■ **Data shown**

####

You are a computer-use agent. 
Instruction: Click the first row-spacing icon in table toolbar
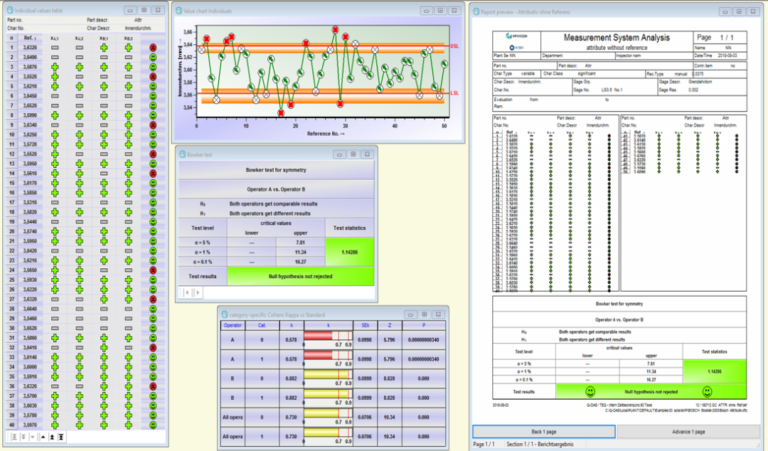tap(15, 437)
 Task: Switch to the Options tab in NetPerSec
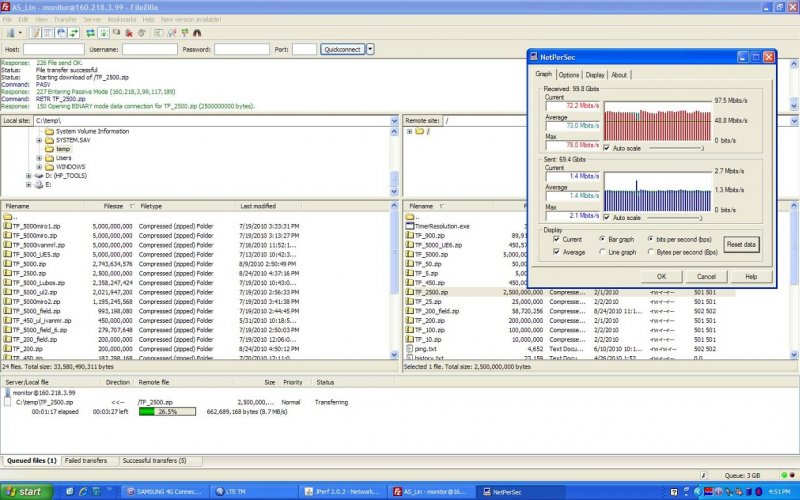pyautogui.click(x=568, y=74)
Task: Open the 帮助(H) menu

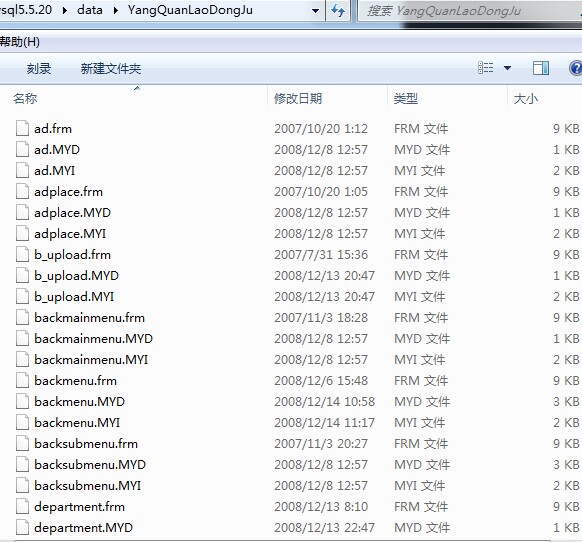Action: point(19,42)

####

■ **Task to carry out**
Return the lines above exactly; the images are not part of the copy.

■ **Task answer**
You are a computer-use agent. 
Instruction: Click the first row-spacing icon in table toolbar
tap(15, 437)
 Task: Switch to the Options tab in NetPerSec
pyautogui.click(x=568, y=74)
Task: Open the 帮助(H) menu

Action: point(19,42)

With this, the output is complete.